- Work to complete -
Search the records for the string "ServiceNow". Copy each line where it occurs.

=== Input data ===

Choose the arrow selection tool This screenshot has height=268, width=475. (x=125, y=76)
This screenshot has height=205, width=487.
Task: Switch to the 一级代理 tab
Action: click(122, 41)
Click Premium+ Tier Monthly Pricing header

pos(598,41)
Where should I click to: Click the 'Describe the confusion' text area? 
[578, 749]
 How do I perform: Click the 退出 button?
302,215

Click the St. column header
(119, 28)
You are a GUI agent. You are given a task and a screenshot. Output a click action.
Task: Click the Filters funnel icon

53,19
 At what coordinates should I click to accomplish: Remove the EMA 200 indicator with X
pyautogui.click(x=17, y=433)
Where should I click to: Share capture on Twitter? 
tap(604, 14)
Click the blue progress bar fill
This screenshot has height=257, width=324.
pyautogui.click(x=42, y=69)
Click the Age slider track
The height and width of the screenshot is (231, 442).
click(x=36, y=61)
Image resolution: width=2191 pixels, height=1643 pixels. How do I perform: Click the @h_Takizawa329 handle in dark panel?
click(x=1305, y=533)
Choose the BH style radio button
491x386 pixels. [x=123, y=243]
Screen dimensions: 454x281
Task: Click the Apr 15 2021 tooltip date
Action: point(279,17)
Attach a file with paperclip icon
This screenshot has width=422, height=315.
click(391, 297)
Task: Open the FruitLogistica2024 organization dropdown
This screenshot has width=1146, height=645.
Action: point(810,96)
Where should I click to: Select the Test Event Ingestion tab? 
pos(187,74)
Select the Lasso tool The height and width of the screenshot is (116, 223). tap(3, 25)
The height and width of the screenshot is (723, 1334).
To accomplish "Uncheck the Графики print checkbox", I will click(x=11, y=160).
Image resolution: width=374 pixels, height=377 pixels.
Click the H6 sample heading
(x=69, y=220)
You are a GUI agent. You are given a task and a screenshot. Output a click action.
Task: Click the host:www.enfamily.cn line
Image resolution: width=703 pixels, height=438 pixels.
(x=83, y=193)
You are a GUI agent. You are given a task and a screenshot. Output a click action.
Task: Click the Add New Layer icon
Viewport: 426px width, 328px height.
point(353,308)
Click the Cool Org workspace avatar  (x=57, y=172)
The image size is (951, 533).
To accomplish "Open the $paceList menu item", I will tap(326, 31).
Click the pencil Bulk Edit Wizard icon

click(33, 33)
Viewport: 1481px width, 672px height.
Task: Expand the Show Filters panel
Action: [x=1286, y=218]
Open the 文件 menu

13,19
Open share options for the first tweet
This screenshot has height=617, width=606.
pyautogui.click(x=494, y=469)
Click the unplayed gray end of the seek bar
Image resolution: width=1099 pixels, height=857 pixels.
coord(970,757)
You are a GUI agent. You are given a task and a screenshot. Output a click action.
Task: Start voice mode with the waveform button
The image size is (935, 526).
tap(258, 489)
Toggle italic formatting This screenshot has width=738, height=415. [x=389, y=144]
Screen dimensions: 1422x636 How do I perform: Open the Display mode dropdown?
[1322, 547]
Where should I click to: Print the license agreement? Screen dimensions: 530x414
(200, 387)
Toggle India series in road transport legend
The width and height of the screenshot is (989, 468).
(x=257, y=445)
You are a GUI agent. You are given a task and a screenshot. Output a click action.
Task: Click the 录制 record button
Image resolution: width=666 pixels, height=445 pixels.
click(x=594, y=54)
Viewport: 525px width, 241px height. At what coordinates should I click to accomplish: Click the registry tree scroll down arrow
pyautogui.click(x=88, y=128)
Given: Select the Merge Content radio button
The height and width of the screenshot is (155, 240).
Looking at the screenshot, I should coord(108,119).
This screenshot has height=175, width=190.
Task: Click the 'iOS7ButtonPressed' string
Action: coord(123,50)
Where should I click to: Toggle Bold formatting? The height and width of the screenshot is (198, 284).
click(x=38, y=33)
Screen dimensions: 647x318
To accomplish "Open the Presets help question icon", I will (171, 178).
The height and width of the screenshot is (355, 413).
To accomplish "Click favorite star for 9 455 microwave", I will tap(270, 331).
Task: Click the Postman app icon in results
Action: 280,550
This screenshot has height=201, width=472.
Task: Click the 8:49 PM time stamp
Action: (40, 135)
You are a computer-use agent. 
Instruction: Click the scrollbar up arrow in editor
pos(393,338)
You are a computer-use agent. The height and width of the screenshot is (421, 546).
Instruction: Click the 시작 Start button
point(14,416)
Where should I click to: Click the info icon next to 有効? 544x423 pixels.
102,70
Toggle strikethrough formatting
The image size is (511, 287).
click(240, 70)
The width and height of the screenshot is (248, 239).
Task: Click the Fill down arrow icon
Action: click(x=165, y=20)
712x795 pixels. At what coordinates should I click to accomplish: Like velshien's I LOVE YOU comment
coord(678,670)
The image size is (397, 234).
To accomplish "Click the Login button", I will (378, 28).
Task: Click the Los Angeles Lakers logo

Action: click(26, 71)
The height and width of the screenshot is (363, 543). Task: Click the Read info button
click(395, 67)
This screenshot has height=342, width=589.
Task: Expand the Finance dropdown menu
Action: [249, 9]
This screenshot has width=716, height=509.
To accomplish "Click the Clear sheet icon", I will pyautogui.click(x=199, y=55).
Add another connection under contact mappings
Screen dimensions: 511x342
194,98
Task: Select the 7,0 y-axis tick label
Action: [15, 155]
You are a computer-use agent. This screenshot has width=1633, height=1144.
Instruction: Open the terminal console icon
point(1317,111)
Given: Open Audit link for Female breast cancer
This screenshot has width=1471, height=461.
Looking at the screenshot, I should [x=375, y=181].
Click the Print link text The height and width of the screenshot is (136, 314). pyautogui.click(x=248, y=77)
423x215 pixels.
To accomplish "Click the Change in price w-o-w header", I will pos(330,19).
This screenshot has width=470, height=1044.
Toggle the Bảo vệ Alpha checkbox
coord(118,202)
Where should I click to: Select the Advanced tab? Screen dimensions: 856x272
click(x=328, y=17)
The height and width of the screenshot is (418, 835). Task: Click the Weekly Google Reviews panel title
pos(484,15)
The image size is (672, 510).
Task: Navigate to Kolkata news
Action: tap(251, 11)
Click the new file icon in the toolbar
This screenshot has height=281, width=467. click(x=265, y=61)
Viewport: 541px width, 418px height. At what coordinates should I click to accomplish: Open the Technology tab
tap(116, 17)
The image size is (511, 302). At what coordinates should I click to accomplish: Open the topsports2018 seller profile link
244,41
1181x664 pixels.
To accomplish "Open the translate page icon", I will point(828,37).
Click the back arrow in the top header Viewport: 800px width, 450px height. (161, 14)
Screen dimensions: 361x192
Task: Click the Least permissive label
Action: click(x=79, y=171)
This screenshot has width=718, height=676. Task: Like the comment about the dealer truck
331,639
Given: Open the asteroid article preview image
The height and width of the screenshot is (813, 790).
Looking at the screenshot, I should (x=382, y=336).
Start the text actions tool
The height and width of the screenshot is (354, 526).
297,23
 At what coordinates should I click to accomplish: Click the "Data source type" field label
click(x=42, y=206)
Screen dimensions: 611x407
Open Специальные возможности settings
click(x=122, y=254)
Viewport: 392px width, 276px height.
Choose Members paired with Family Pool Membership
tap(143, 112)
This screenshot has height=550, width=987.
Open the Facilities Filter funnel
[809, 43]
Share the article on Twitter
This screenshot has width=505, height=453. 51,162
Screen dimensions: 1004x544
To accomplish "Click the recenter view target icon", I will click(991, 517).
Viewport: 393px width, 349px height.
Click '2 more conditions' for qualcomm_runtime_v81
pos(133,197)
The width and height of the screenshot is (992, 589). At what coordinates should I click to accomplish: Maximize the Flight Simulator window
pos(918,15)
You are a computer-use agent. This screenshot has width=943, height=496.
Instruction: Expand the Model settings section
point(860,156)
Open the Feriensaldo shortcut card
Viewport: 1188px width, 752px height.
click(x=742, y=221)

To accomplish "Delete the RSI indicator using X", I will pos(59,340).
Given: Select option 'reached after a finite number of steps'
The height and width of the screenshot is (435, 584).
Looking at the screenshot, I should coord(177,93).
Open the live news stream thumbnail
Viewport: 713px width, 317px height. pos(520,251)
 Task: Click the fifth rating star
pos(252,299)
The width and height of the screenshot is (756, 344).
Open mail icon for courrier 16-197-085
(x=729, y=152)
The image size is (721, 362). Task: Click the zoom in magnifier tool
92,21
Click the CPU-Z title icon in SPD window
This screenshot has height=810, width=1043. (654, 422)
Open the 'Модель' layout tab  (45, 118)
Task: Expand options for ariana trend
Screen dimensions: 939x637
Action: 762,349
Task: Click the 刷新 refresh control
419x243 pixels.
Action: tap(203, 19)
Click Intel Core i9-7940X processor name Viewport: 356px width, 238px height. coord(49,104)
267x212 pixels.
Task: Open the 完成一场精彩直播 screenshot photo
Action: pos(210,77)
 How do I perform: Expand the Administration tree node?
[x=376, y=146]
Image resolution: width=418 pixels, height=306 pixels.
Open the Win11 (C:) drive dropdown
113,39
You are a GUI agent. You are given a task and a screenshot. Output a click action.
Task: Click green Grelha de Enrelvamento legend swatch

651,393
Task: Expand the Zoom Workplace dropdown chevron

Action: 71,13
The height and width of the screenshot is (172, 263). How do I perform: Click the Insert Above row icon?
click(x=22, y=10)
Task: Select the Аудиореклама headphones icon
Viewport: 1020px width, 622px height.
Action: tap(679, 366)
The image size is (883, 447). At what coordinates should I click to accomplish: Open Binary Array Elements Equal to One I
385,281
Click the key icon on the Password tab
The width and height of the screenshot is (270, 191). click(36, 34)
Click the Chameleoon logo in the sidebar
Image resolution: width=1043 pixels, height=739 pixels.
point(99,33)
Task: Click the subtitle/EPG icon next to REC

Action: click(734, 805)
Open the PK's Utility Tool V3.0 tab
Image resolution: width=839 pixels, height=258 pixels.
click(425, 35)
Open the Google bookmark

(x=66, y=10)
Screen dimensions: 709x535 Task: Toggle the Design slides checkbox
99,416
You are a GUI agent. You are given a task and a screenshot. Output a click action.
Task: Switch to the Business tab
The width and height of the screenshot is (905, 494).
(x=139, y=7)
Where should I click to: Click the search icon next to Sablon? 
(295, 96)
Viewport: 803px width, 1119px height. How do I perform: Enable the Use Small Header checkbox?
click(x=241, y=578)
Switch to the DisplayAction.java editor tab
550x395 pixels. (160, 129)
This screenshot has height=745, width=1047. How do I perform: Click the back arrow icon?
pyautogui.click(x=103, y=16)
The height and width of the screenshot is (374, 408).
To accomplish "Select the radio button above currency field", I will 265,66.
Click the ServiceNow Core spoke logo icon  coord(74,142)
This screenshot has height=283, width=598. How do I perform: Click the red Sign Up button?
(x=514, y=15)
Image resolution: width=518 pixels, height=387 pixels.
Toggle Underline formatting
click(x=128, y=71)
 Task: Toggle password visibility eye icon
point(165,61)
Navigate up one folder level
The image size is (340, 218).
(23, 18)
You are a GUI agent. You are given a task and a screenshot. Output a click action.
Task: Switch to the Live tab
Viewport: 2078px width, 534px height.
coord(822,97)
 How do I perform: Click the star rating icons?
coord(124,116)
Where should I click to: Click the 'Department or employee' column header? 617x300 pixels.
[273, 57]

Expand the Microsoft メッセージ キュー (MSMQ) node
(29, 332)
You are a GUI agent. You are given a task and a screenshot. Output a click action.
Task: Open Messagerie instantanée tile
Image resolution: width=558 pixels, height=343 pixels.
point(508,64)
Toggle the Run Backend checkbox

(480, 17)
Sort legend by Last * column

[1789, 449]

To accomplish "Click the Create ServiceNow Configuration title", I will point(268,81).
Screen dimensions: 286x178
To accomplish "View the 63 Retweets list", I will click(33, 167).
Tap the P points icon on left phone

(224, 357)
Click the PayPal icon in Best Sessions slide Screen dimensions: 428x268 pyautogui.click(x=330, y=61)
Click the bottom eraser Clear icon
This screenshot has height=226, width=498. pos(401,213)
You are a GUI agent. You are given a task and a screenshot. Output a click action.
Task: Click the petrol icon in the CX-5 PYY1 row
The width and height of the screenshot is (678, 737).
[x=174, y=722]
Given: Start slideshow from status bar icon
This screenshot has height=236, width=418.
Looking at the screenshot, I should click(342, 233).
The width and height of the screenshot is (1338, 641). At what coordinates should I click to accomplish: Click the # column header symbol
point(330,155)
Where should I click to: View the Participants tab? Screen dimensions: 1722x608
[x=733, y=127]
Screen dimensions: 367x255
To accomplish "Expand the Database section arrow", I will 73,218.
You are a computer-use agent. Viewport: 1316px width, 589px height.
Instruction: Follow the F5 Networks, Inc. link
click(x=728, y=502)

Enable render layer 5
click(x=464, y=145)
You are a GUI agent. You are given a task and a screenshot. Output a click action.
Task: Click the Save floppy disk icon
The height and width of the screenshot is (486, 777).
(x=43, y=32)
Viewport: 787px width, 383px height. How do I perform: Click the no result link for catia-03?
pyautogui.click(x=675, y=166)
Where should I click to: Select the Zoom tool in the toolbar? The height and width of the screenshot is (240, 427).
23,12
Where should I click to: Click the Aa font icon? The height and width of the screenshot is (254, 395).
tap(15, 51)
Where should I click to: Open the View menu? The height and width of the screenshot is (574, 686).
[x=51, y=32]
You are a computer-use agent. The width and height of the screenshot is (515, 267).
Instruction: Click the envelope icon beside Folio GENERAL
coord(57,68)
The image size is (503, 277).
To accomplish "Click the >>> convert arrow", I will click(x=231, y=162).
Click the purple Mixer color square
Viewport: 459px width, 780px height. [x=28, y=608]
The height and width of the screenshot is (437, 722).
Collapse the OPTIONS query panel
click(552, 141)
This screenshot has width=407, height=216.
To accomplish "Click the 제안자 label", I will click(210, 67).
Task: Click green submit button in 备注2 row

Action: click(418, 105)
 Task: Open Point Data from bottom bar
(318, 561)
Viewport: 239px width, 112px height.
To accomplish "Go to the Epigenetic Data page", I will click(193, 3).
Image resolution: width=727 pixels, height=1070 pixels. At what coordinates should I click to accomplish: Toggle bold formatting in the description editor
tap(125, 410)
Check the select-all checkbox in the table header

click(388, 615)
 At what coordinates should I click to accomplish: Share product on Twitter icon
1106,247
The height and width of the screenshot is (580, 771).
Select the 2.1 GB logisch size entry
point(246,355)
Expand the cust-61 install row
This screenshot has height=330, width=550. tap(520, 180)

===

- Answer for the task -
Click the ServiceNow Core spoke logo icon  coord(74,142)
To accomplish "Click the Create ServiceNow Configuration title", I will point(268,81).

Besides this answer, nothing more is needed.